Kelly Eaton

Today I found myself reading blogs about cancer, and finding that there were more similarities than differences to Anya’s diagnosis. True, my life is not at stake, but my child’s is, and there are so many of the same emotions swimming in my head. Everything going on now reminds me of when my Mom was diagnosed with cancer when I was in high school.
The first is just disbelief- I have suffered through so much in my life, that this is something I had never prepared for. Losing your mother at 18, and father at 31 with after a long stressful illness, you would think that karma or grace would give me some breathing room, some peace at last. Unfortunately my life it not meant to be that way. ‘Hello, Mr Heartache, I’ve been expecting you…” sings the Dixie Chicks- touché. Oddly though through the despair I feel myself using old coping techniques that I have perfected over the years- they make me feel lazy but they keep me off the ledge, so I am not going to criticize myself.

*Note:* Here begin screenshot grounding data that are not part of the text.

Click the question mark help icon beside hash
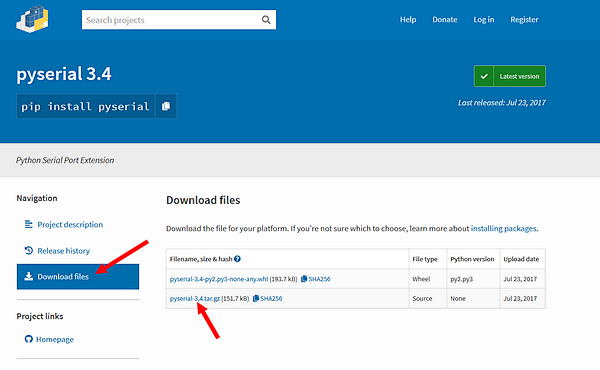237,259

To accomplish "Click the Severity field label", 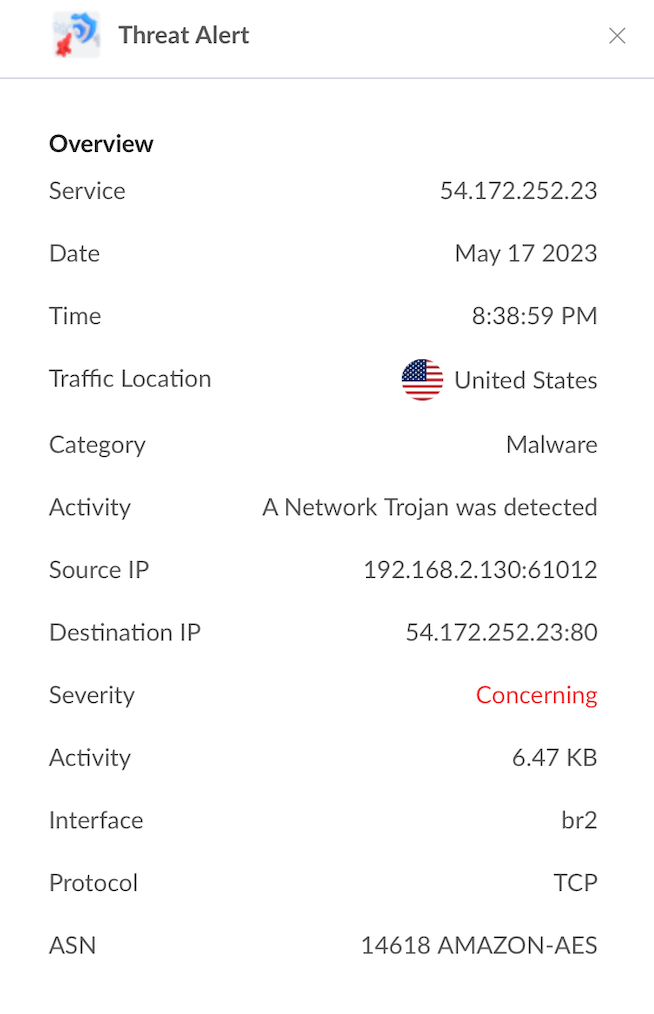I will (92, 695).
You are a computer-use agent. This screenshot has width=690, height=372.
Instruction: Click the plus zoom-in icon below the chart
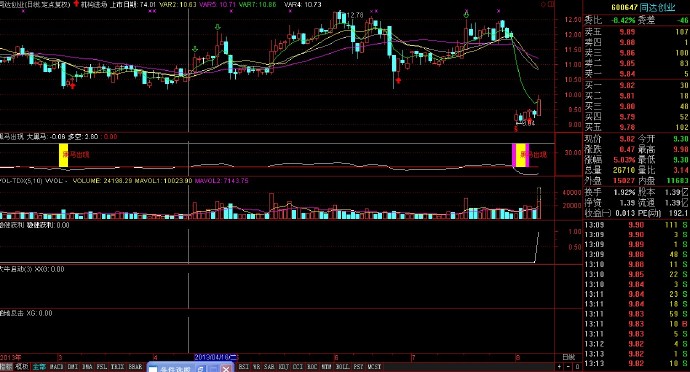coord(559,366)
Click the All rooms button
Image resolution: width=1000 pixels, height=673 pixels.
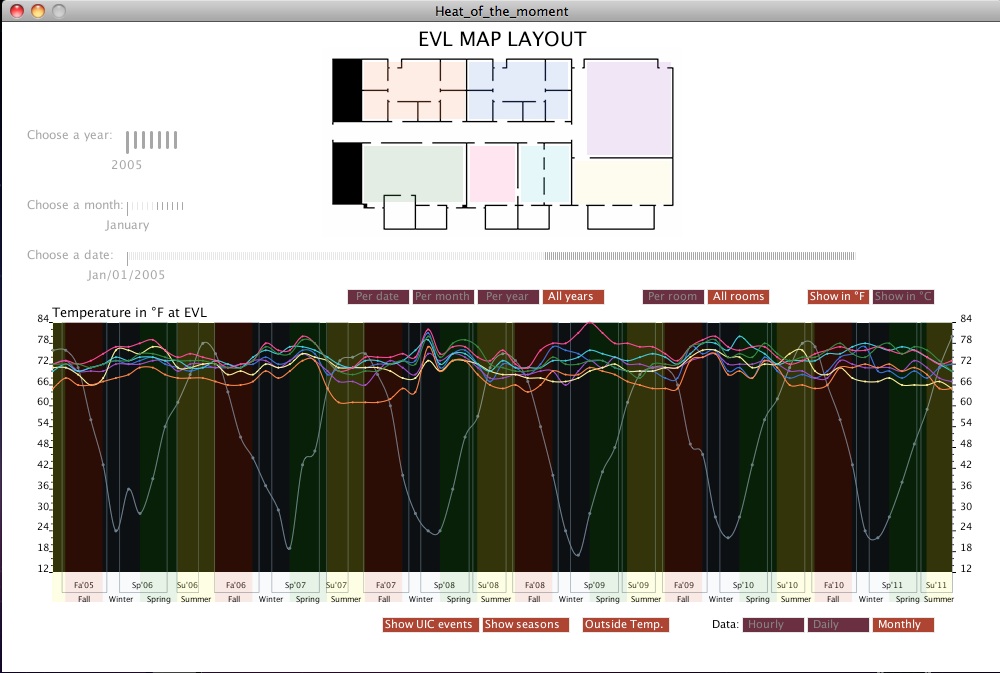pos(739,297)
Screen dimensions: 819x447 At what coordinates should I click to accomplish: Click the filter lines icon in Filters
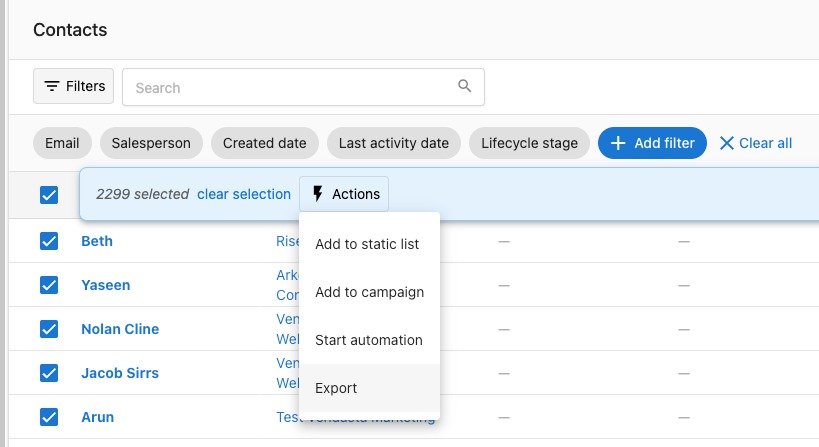52,87
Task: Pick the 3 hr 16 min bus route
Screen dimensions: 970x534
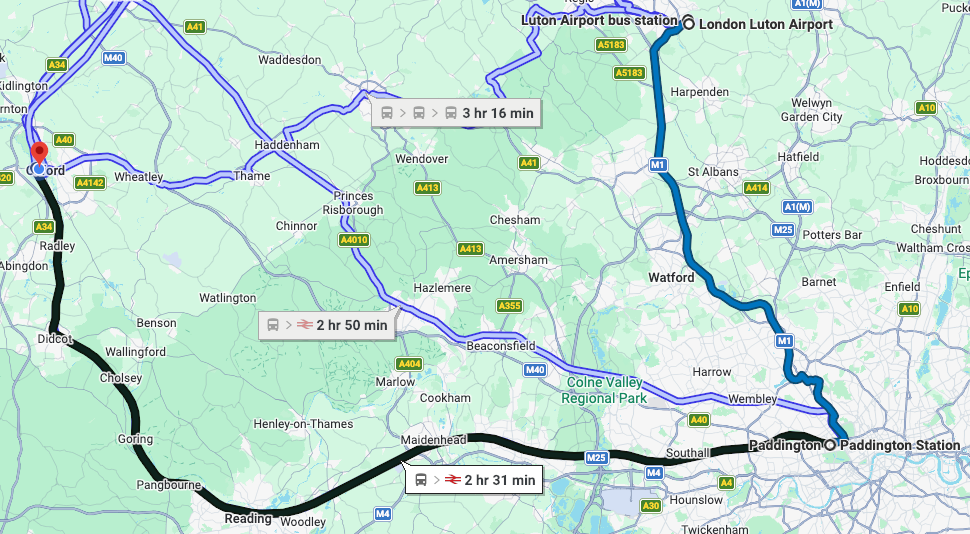Action: [x=457, y=113]
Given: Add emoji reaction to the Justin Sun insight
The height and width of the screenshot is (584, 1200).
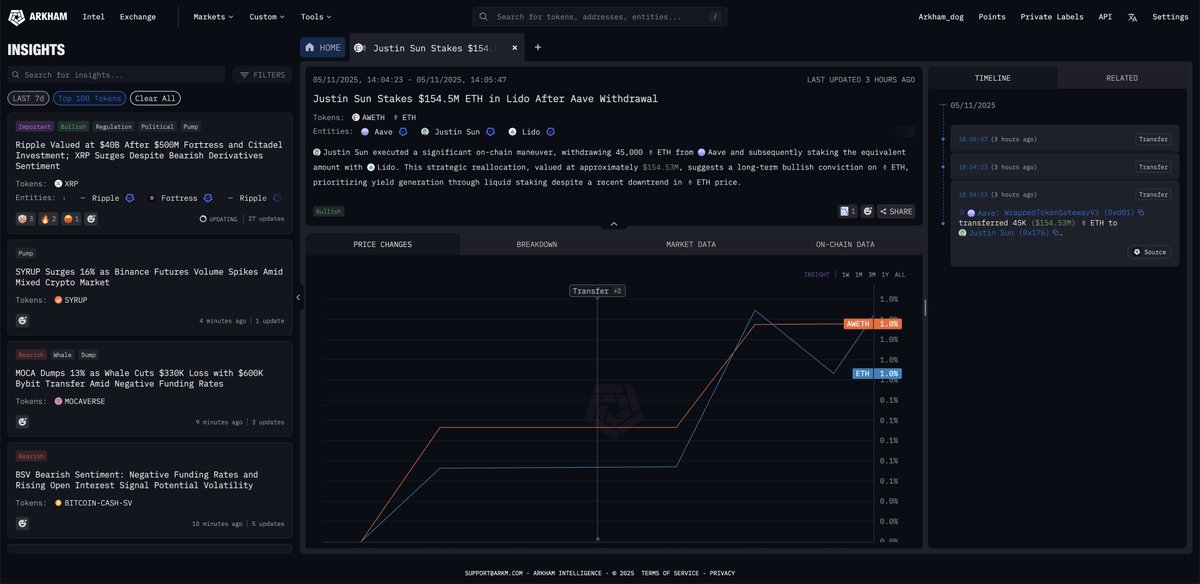Looking at the screenshot, I should click(x=868, y=211).
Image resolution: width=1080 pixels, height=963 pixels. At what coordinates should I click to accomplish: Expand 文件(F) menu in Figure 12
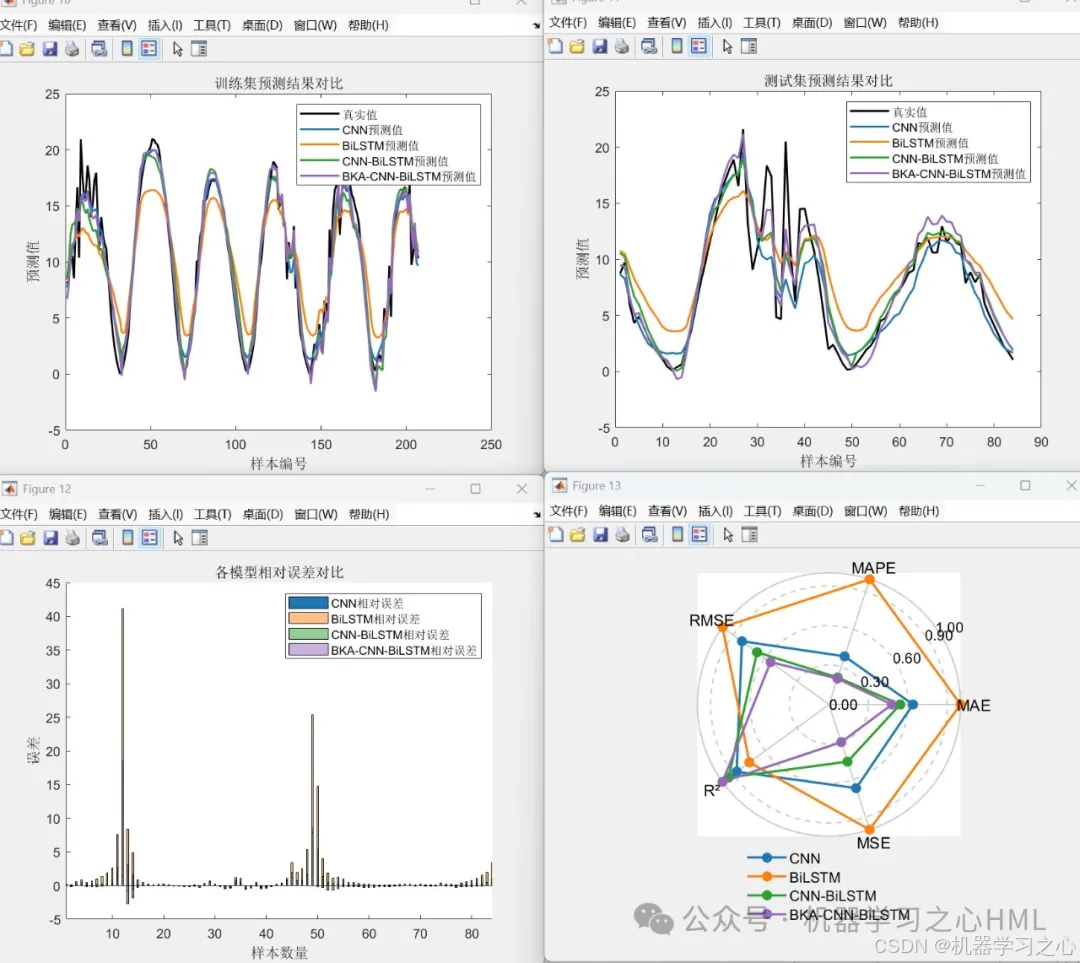click(x=18, y=514)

One blog discussed how others comment that you are so strong- a compliment, but one that just feels strange. Unlike the blogger, who did not feel like she was all of that strong, I know I am. I have gone through to much to back down now. In my opinion people really don’t know how strong they are until they are faced with something awful. The old saying- ‘God does not give us more than we can handle.’ Is a slap in the face, ‘you mean if I was weaker this wouldn’t be happening? Maybe if I have a breakdown God will back off…’ The other saying, that everyone has their own cross to bear- is one I have always agreed with. I always said if the last cross I had was to deal with my weight issues I would lead a blessed life- I wish I would not have said that so loud. One of my first reactions was anger, sheer anger, that I was handed this- I wanted to know that other people who seemed to have a charmed life had something in their closets- alcoholism or crippling debt; then I feel ashamed that I wish ill on people.

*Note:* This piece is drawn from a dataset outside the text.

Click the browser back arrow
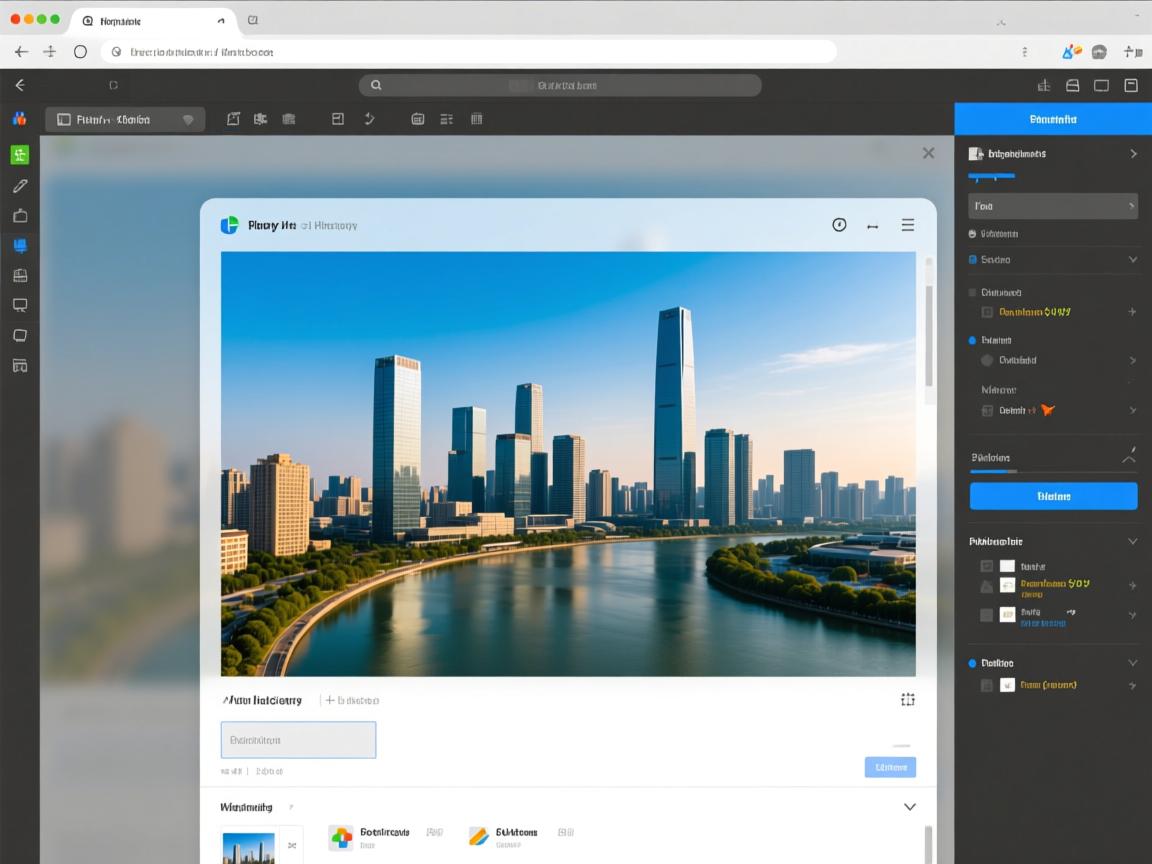The height and width of the screenshot is (864, 1152). pyautogui.click(x=21, y=52)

I am so afraid. Afraid of the unknown. I am not as afraid that she will die as she will live, and because I push treatment too long, and she will have a heartbeat but no quality of life. Even if Dr. Kays gives us a better prognosis there are no guarantees, she could still suffer a stroke or worse. In that case, what will our life be like? Arwen’s life? And who am I to say what quality of life is? At what point do you say ‘STOP’ while still being able to live with yourself, and know you didn’t choose the easier road because of fear?

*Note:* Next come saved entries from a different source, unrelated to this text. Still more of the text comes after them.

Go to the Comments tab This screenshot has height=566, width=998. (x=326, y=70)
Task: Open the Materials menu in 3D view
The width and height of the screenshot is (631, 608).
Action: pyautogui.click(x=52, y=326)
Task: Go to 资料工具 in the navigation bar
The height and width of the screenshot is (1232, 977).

Another is fatigue. I am so tired. I don’t have any energy left for anything. The thought of what is ahead makes me even tireder. Recovering from childbirth in the NICU anyone (away from home)? Or worse, planning and attending a funeral while recovering from childbirth? Yay. Rushing back to work while she is still in the NICU states away? Missing out on most of Arwen’s summer, and maybe her first days of school next year? Years of fussing over a child who is always ill, in and out of the hospital, doctor’s office? I didn’t ask for this. I have done nothing to deserve, or cause this to happen.